In many cases, you’ve not only provided questions that teachers can ask their students, but you’ve included the answers. Is this the only possible answer to the question?
In many cases, we’ve included answers to help the teacher learn the science before working with his or her class. Many elementary teachers have a limited science background and need the support we’ve provided.
Our answers may not be the only ones that students suggest, but they are the ones teachers should guide their class to consider because they develop student thinking in the right direction for the concepts we are targeting in that particular lesson.

I appreciate the photos and examples and kids’ drawings you’ve included throughout the book. How did you go about collecting these visuals?
Nancy tested all the lessons in the book at Pownal Elementary School in Maine. She took the photographs as she was working with the students, and the student work in the book was created by those children. I love the photos because you can tell that the children are really enjoying themselves.

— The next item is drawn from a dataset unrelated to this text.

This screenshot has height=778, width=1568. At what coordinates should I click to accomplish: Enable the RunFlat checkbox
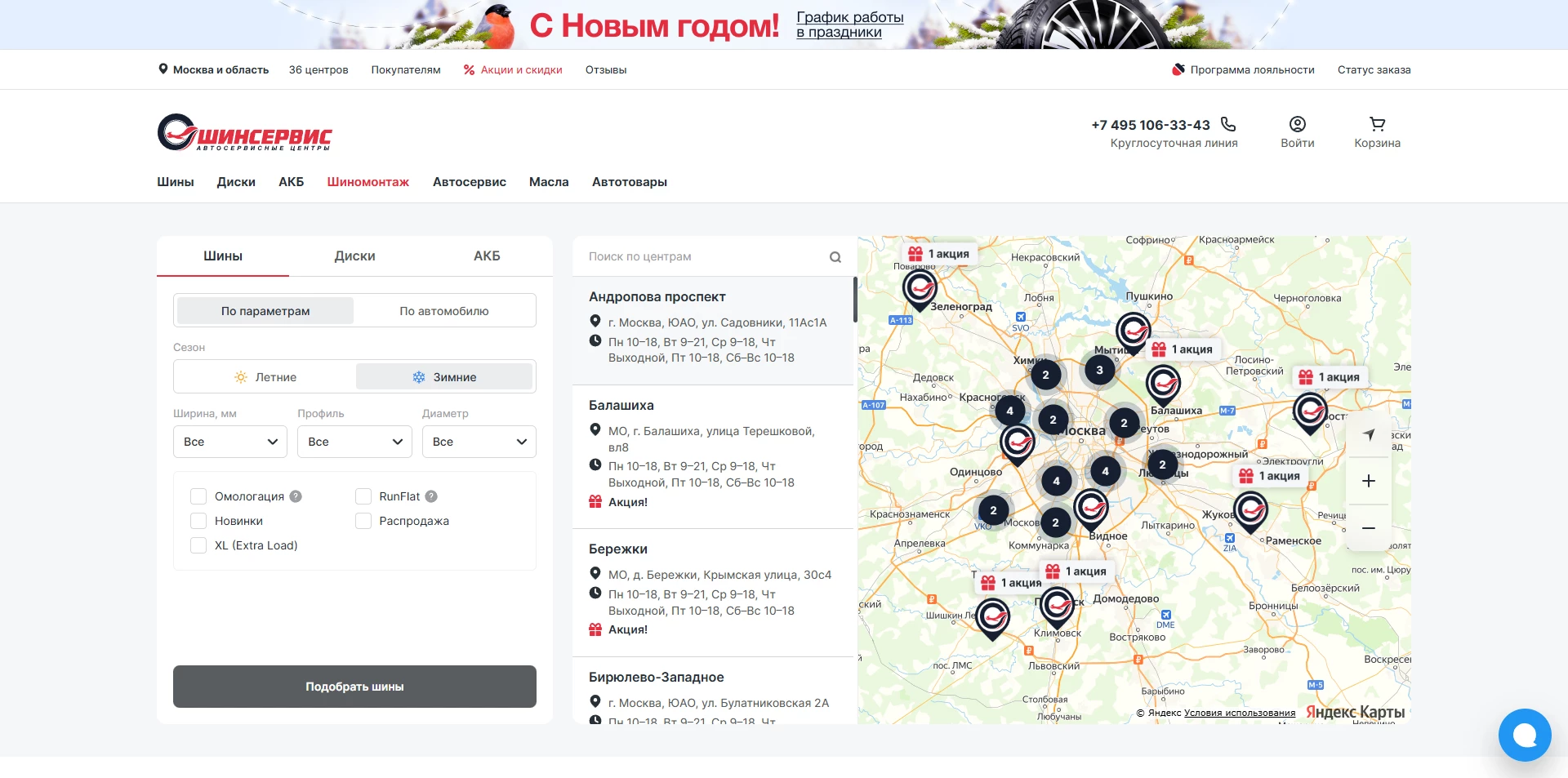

You provide more than 70 reproducibles to accompany the lessons in your book, from Wonder Journal Labels to Readers’ Theater Script to sample Data Tables to drawing templates. How did you decide which items to provide to teachers using your book?
Writing can be a challenge for K-2 students. We created the Wonder Journal Labels to minimize the amount of writing the children would have to do. The goal of the other reproducibles was to help teachers as much as possible and reduce their prep time. It was important to us to create lessons that were easy and inexpensive to implement.

To Melissa and Nancy, I express my gratitude for thoughtfully preparing this guide, Perfect Pairs, that will make science lessons an approachable part of lesson planning. Thank you!
Great interview with Melissa. We have used Perfect Pairs this year with K‑2 and have had a lot of success. Hope to do more with it next year.